As Annie makes clear in her narration, it was principally Philippe who did the shooting. In this record of her life, he is almost invisible, barely appearing in the footage, but dictating what does and doesn’t get recorded. After the initial early excitement of shooting almost everything, the camera – an expensive luxury item at the time – eventually ends up recording only major annual events like Christmas and birthdays, alongside yearly summer holidays. The film takes in a travelogue that includes Allende’s Chile, Morocco, Albania, post-Franco Spain and the USSR. Annie, emerging from a working-class background into the thoroughly middle-class and bourgeois lifestyle of being a school teacher married to a lecturer, talks frequently about her sense of alienation and ennui, deeply conscious of her place in the world. She expresses ambiguity over trips to monarchical, authoritarian Morocco, oppressive, totalitarian and Communist Albania, and a post-Franco Spain moving into democracy (“We could travel to Spain without guilt”), and a sense of hope and optimism of pre-Pinochet Chile.
The male gaze here is reappropriated and reclaimed by Annie, the shooting decisions of her ex-husband repurposed for Annie’s recollections and digressions. In the hands of a less observant writer, this would have been a painful exercise in navel-gazing, but Annie’s point-of-view and perspective is nuanced and self-aware, her touchpoints always refracted beyond her own life.

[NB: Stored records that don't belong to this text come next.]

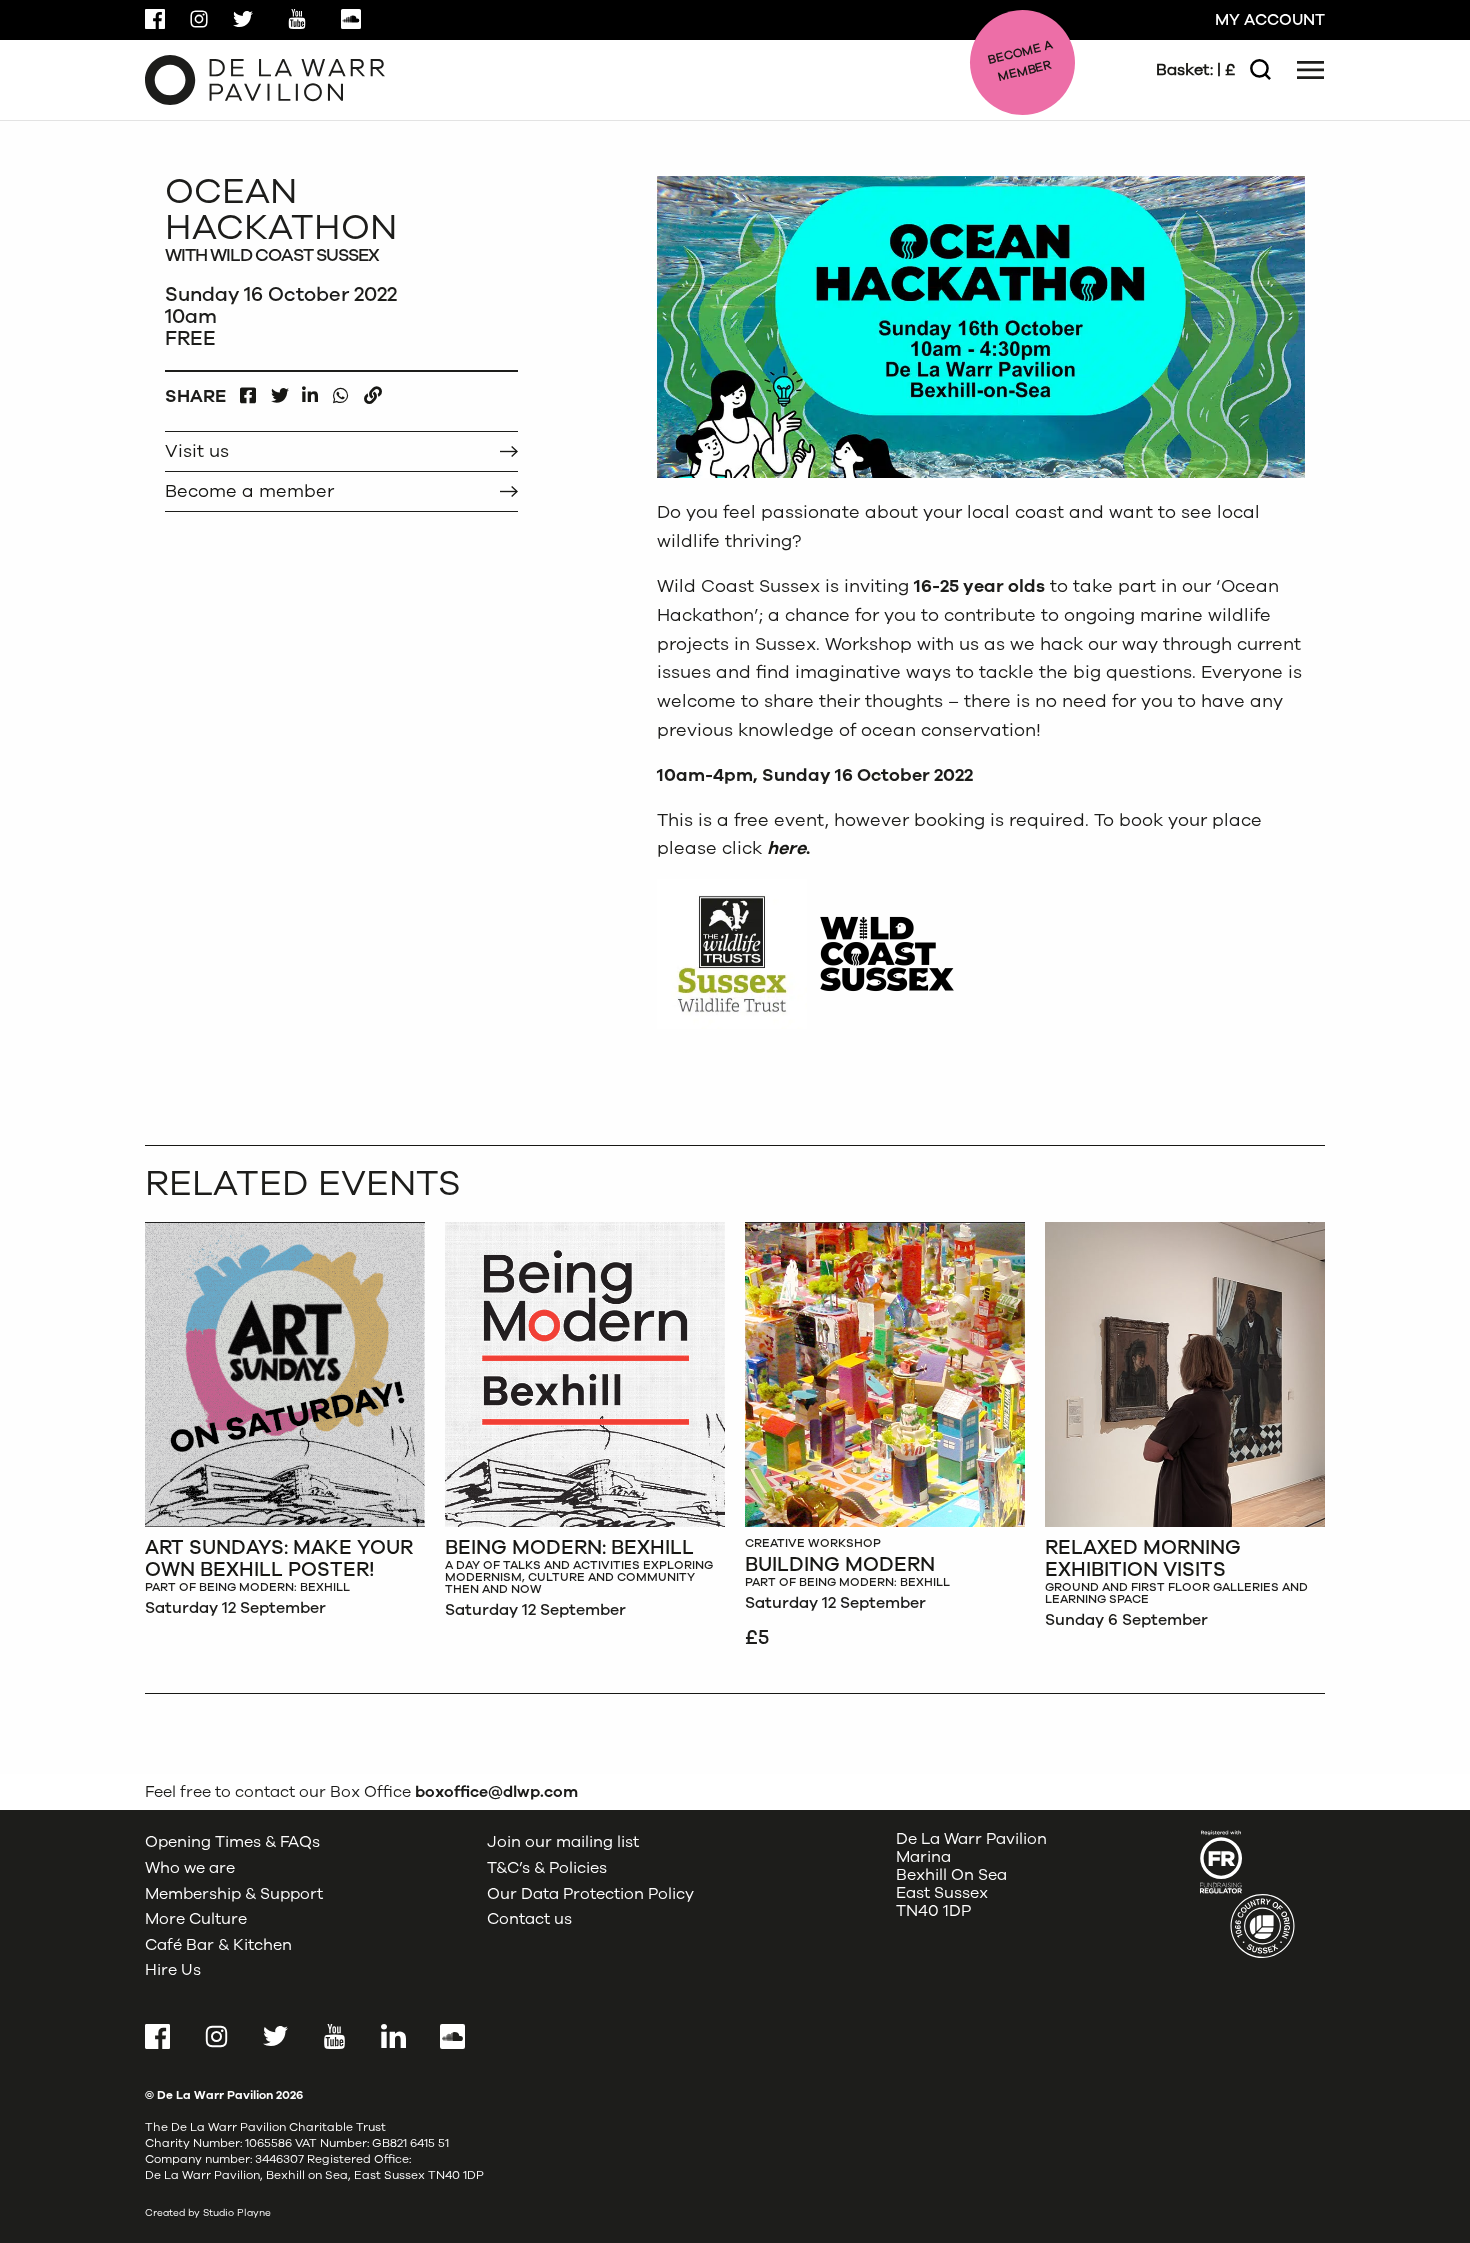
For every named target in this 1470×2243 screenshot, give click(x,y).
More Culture (196, 1919)
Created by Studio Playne (208, 2213)
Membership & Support (234, 1894)
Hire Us (173, 1970)
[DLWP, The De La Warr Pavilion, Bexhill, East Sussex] (265, 79)
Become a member (249, 491)
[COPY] (372, 390)
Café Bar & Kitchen (218, 1945)
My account (1270, 20)
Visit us (197, 451)
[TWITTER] (279, 390)
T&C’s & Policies (547, 1868)
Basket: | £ (1195, 70)
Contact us (529, 1919)
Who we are (190, 1868)
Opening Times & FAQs (232, 1842)
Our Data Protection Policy (590, 1894)
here (786, 848)
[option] (285, 1425)
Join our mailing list (563, 1842)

It makes for an engrossing and moving split between essay and diary film, delving into motherhood, domesticity, and romantic partnership, contextualised against the burgeoning French middle classes of the 70s. It is complex without being academic, personal without being self-indulgent, relevant without chasing the zeitgeist. At its best, it’s an astonishing piece of film work that knits together the personal and the political without making a meal of either, the feel of a writer utterly confident in her voice and conscientious of what she wants to say and how she wants to say it.
Diary films are often a niche interest amongst cinephiles, even despite the acclaim and love that a pioneer of the form such as Jonas Mekas seems to inspire. Part of the magic of The Super 8 Years is how utterly accessible it is without losing its incision. A wonderful documentary.
The Super 8 Years is released in UK cinemas on 23 June.